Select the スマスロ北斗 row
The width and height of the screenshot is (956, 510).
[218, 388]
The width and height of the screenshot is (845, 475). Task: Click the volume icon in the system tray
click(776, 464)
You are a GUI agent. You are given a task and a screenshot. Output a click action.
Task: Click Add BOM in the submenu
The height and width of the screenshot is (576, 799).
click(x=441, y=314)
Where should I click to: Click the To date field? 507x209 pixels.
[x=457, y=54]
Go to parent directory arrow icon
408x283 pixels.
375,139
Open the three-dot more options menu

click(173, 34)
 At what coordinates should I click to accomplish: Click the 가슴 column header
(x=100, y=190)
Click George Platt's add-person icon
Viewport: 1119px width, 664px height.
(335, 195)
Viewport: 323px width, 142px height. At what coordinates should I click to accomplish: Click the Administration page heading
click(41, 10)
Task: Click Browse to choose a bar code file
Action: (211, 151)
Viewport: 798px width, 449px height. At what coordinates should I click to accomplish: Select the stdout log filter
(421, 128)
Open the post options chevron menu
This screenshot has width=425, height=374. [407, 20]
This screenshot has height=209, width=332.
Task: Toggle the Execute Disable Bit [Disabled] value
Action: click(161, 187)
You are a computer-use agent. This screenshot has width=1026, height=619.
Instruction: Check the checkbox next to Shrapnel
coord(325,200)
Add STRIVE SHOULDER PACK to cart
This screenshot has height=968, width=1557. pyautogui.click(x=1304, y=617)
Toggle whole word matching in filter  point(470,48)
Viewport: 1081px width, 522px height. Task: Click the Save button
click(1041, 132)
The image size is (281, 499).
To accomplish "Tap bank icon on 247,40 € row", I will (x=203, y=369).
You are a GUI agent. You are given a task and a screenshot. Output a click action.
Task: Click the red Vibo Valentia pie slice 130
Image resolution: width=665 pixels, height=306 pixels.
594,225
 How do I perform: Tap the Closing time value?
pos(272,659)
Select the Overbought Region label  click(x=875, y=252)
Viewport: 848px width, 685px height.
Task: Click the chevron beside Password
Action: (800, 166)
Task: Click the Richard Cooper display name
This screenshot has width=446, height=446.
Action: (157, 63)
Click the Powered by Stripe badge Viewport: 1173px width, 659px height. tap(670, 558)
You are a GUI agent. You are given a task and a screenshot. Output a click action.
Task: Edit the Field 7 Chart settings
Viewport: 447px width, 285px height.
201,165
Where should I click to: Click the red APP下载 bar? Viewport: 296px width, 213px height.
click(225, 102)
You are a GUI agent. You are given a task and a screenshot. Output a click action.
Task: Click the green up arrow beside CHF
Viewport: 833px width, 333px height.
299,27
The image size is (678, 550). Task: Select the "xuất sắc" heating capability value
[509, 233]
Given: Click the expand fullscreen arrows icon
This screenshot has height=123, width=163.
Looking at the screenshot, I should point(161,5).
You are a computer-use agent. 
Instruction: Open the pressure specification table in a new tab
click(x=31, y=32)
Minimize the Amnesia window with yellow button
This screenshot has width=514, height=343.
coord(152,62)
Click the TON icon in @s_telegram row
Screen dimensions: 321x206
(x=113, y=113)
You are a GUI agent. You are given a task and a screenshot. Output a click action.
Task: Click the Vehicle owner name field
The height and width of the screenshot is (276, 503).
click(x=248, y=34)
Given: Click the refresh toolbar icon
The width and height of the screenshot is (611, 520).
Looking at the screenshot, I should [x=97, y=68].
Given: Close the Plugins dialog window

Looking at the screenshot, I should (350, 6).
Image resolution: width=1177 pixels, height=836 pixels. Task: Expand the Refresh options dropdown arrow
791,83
============
> [What the task requires]: Retype every record above exactly as it appears.

> [Result for this exercise]:
Select the スマスロ北斗 row
The width and height of the screenshot is (956, 510).
[218, 388]
The width and height of the screenshot is (845, 475). Task: Click the volume icon in the system tray
click(776, 464)
You are a GUI agent. You are given a task and a screenshot. Output a click action.
Task: Click Add BOM in the submenu
The height and width of the screenshot is (576, 799).
click(x=441, y=314)
Where should I click to: Click the To date field? 507x209 pixels.
[x=457, y=54]
Go to parent directory arrow icon
408x283 pixels.
375,139
Open the three-dot more options menu

click(173, 34)
 At what coordinates should I click to accomplish: Click the 가슴 column header
(x=100, y=190)
Click George Platt's add-person icon
Viewport: 1119px width, 664px height.
(335, 195)
Viewport: 323px width, 142px height. At what coordinates should I click to accomplish: Click the Administration page heading
click(41, 10)
Task: Click Browse to choose a bar code file
Action: (211, 151)
Viewport: 798px width, 449px height. At what coordinates should I click to accomplish: Select the stdout log filter
(421, 128)
Open the post options chevron menu
This screenshot has width=425, height=374. [407, 20]
This screenshot has height=209, width=332.
Task: Toggle the Execute Disable Bit [Disabled] value
Action: click(161, 187)
You are a computer-use agent. This screenshot has width=1026, height=619.
Instruction: Check the checkbox next to Shrapnel
coord(325,200)
Add STRIVE SHOULDER PACK to cart
This screenshot has height=968, width=1557. pyautogui.click(x=1304, y=617)
Toggle whole word matching in filter  point(470,48)
Viewport: 1081px width, 522px height. Task: Click the Save button
click(1041, 132)
The image size is (281, 499).
To accomplish "Tap bank icon on 247,40 € row", I will (x=203, y=369).
You are a GUI agent. You are given a task and a screenshot. Output a click action.
Task: Click the red Vibo Valentia pie slice 130
Image resolution: width=665 pixels, height=306 pixels.
594,225
 How do I perform: Tap the Closing time value?
pos(272,659)
Select the Overbought Region label  click(x=875, y=252)
Viewport: 848px width, 685px height.
Task: Click the chevron beside Password
Action: (800, 166)
Task: Click the Richard Cooper display name
This screenshot has width=446, height=446.
Action: (157, 63)
Click the Powered by Stripe badge Viewport: 1173px width, 659px height. tap(670, 558)
You are a GUI agent. You are given a task and a screenshot. Output a click action.
Task: Edit the Field 7 Chart settings
Viewport: 447px width, 285px height.
201,165
Where should I click to: Click the red APP下载 bar? Viewport: 296px width, 213px height.
click(225, 102)
You are a GUI agent. You are given a task and a screenshot. Output a click action.
Task: Click the green up arrow beside CHF
Viewport: 833px width, 333px height.
299,27
The image size is (678, 550). Task: Select the "xuất sắc" heating capability value
[509, 233]
Given: Click the expand fullscreen arrows icon
This screenshot has height=123, width=163.
Looking at the screenshot, I should point(161,5).
You are a computer-use agent. 
Instruction: Open the pressure specification table in a new tab
click(x=31, y=32)
Minimize the Amnesia window with yellow button
This screenshot has width=514, height=343.
coord(152,62)
Click the TON icon in @s_telegram row
Screen dimensions: 321x206
(x=113, y=113)
You are a GUI agent. You are given a task and a screenshot. Output a click action.
Task: Click the Vehicle owner name field
The height and width of the screenshot is (276, 503).
click(x=248, y=34)
Given: Click the refresh toolbar icon
The width and height of the screenshot is (611, 520).
Looking at the screenshot, I should [x=97, y=68].
Given: Close the Plugins dialog window

Looking at the screenshot, I should (350, 6).
Image resolution: width=1177 pixels, height=836 pixels. Task: Expand the Refresh options dropdown arrow
791,83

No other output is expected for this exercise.